Reference assignment operator ( =& ) combined with passed by reference ( &$var ) in PHP

Why is the variable passed by reference not changed when the assignment is also made with a reference?

function foo(&$x) {
    $y = 1;
    $x = &$y;
}
$bar = 0;
foo($bar);
echo $bar; //why is this not 1?

This behavior seems to be identical in all PHP versions. Therefore I assume that the behavior is by design.

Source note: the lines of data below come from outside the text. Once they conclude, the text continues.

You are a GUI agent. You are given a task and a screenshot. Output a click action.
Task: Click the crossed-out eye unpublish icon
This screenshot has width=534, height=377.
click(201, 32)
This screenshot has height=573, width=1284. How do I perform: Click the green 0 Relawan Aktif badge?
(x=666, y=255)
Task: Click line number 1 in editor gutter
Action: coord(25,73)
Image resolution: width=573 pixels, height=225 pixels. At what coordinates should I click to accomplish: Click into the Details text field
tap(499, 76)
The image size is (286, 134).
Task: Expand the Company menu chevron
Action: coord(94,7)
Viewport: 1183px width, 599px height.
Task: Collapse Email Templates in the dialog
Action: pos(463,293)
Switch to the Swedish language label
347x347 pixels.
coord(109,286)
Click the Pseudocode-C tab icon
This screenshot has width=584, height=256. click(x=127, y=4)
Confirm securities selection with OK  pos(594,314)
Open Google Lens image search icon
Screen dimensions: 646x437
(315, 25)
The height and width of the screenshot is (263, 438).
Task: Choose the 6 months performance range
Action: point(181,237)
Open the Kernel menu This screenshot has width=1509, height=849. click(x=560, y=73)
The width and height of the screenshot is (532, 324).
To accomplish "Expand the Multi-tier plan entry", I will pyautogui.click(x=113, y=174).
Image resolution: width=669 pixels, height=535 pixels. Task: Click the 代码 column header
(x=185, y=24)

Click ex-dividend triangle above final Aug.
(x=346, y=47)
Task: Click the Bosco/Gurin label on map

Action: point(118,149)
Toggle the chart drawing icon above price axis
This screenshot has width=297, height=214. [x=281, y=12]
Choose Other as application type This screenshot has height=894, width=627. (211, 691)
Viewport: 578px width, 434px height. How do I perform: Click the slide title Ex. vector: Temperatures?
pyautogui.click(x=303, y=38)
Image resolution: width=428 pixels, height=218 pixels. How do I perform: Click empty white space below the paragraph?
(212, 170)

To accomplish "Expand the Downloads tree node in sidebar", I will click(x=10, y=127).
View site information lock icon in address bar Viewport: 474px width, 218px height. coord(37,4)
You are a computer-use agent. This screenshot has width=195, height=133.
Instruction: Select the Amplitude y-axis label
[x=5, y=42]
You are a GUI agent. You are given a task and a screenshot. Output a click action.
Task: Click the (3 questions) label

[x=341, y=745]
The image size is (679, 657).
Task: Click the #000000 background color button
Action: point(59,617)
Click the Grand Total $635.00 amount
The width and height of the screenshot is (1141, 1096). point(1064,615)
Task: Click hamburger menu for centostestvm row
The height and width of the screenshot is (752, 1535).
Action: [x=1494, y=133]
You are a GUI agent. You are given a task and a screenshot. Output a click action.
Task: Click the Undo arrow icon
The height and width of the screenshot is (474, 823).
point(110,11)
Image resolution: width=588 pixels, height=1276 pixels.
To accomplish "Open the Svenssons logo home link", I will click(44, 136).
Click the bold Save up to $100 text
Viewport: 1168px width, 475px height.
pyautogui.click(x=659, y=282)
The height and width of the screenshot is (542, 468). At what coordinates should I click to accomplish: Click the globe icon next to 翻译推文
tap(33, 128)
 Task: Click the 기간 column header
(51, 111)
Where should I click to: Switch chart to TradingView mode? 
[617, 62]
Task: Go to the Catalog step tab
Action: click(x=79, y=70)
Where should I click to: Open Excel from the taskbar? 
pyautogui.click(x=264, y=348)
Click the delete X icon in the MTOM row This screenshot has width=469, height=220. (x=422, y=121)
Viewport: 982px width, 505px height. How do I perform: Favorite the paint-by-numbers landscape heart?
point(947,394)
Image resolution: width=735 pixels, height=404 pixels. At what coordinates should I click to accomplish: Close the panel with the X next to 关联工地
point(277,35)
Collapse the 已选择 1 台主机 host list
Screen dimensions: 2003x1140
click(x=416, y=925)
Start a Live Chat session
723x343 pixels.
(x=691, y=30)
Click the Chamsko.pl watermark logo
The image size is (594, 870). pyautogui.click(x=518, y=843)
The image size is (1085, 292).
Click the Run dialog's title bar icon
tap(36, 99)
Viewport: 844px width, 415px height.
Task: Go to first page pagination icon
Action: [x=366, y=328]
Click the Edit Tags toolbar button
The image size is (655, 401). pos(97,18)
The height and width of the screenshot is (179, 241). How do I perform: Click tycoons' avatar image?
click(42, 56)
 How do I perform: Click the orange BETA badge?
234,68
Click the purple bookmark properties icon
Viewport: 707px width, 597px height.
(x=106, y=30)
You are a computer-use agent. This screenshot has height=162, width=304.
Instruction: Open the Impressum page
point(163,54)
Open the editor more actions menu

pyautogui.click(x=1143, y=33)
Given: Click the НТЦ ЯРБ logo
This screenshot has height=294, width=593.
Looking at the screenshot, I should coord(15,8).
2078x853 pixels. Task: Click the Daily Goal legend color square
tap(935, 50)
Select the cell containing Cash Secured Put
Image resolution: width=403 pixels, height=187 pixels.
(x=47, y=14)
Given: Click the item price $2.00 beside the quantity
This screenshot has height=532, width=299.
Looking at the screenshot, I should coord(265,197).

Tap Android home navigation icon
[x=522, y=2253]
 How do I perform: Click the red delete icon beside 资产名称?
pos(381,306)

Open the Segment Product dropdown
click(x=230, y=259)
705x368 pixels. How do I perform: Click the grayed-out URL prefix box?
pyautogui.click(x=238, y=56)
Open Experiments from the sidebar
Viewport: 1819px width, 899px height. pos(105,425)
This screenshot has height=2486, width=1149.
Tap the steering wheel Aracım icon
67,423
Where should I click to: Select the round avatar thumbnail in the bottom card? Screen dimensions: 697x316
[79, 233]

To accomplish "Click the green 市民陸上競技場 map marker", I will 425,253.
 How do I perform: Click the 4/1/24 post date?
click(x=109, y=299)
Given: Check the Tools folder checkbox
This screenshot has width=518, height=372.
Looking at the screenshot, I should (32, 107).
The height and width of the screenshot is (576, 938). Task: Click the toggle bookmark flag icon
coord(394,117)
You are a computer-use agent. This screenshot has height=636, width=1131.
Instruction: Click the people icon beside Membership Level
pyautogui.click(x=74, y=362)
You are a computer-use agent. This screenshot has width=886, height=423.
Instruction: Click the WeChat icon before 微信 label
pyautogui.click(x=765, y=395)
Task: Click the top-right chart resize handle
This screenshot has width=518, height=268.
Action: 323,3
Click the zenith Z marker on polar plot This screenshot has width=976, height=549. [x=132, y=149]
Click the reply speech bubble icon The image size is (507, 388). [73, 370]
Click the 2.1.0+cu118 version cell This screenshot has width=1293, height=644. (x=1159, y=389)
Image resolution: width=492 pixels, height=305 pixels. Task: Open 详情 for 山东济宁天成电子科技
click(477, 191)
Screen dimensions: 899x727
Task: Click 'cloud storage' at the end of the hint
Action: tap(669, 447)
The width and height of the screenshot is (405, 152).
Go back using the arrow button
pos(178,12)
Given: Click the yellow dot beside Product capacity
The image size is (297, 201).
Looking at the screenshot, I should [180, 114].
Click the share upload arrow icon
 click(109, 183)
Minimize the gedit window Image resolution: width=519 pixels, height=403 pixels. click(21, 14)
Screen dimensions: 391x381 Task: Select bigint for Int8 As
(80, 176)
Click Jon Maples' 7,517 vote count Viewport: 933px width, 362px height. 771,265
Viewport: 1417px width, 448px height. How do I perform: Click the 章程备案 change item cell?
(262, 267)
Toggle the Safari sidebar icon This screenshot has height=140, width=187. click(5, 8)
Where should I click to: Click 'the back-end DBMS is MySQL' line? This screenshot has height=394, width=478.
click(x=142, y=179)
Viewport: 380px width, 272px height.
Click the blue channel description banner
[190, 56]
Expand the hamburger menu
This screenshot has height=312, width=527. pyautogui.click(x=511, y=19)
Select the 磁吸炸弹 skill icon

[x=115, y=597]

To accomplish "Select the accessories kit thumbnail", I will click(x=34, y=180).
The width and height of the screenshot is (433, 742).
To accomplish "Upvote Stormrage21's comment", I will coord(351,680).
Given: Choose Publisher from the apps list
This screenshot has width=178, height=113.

Is it documented somewhere that the reference is lost in such cases?

Solution 1:

References in PHP are a means to access the same variable content by different names. They are not like C pointers; for instance, you cannot perform pointer arithmetic using them, they are not actual memory addresses, and so on. [..] Instead, they are symbol table aliases. Note that in PHP, variable name and variable content are different, so the same content can have different names. The closest analogy is with Unix filenames and files - variable names are directory entries, while variable content is the file itself. References can be likened to hardlinking in Unix filesystem.

What References Are

<?php
$a =& $b;
?>

it means that $a and $b point to the same content.

Note:
$a and $b are completely equal here. $a is not pointing to $b or vice versa. $a and $b are pointing to the same place.

What References Do

So, $x = &$y; makes $x an alias of the value that $y is pointing to. If $x was an alias to some value before, that's broken now, because it can only point to one value at a time.

However, it feels wrong that you can destroy the passed by reference relationship.

Well, that's entirely up to you. If you understand how references work, then you are entirely in control of writing code that makes them work as you want them to.